The original documentation accompanying this painting was recorded by Peter Fannin who had succeeded Geoffrey Bardon as the manager of Papunya Tula Artists. It identifies the subject as being the ancestral echidna or porcupine traveling between a cave near the present day Pintupi settlement of Walungurru (Kintore) to another in the east, as represented by the two large circles. The ceremonial associations of the work are indicated by the concentric roundels that refer to a variety of ritual designs painted onto the bodies of ceremonial participants.
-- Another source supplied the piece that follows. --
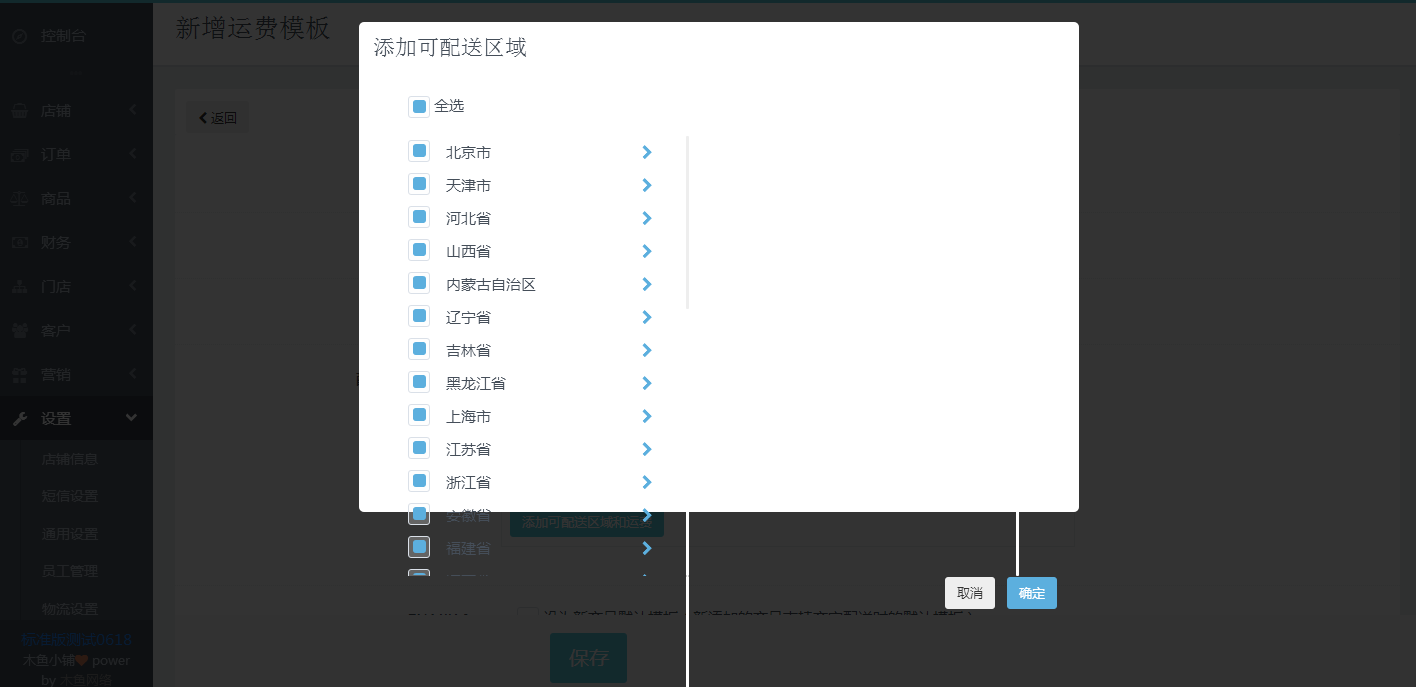The height and width of the screenshot is (687, 1416).
Task: Click the 营销 marketing icon in sidebar
Action: pyautogui.click(x=20, y=375)
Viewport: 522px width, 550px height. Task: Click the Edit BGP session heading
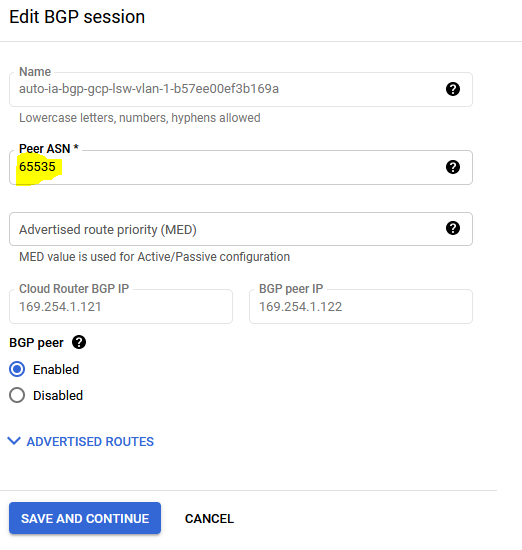point(77,17)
According to the anthropologist Professor Fred Myers who carried out extensive fieldwork with the artist, the subject of this work may relate to the Tarkurrnga narrative that takes an ancestral echidna from near Angus Hills to the east. However, Myers suggests that it is probable that the word 'Kuningka' was incorrectly heard by Fannin as 'Echidna', as the main subject of this painting is Kuningka the Native Cat who is not usually associated with Walungurru, though the ancestor is said to have visited the site of Tikatika to the southeast.

Kuningka, 1973, relates to a later canvas by Anatjari about his major Dreamings: Big Map of Country, 1975, illustrated in Myers, F.R., Painting Culture: The Making of an Aboriginal High Art, Duke University Press, Durham and London, 2002, p. 105, pl. 4. This work connects the ancestral Native Cat to Kutungu the Snake Woman and a Tingarri man that is being chased by the Cat. Here, the Cat's tracks which traverse the canvas are drawn in a similar fashion to those joining the two larger roundels in Kuningka, 1973 (Myers, 2002, pp. 105-106).
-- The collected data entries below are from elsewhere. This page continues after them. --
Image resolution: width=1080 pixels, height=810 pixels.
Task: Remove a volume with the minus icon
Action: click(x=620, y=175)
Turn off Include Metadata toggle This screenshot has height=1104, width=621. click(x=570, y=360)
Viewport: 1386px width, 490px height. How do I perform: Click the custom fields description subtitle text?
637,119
Kuningka is a recurring theme in Anatjari's paintings, however Geoffrey Bardon describes the ancestor that bears this name as a 'kangaroo rat' or hopping mouse (Bardon, G., and Bardon, J., Papunya, A Place Made After the Story: The Beginnings of the Western Desert Painting Movement, The Miegunyah Press, Melbourne, 2004, pp. 454-457). Anatjari usually renders the subject in a series of square or rectangular motifs as in Rat Kangaroo Dreaming, c1974, in the collection of the Museum and Art Gallery of the Northern Territory, Darwin, and Rat Kangaroo Dreaming, 1972, in the collection of the Art Gallery of Western Australia, Perth, both illustrated in Perkins, H., and Fink, H. (eds), Papunya Tula: Genesis and Genius, Art Gallery of New South Wales in association with Papunya Tula Artists, Sydney, 2000, pp. 21 and 22 respectively; and 'Kuningka' Kangaroo Rat Dreaming (Version 3), 1973, illustrated in Bardon and Bardon, 2004, painting 430, p. 455.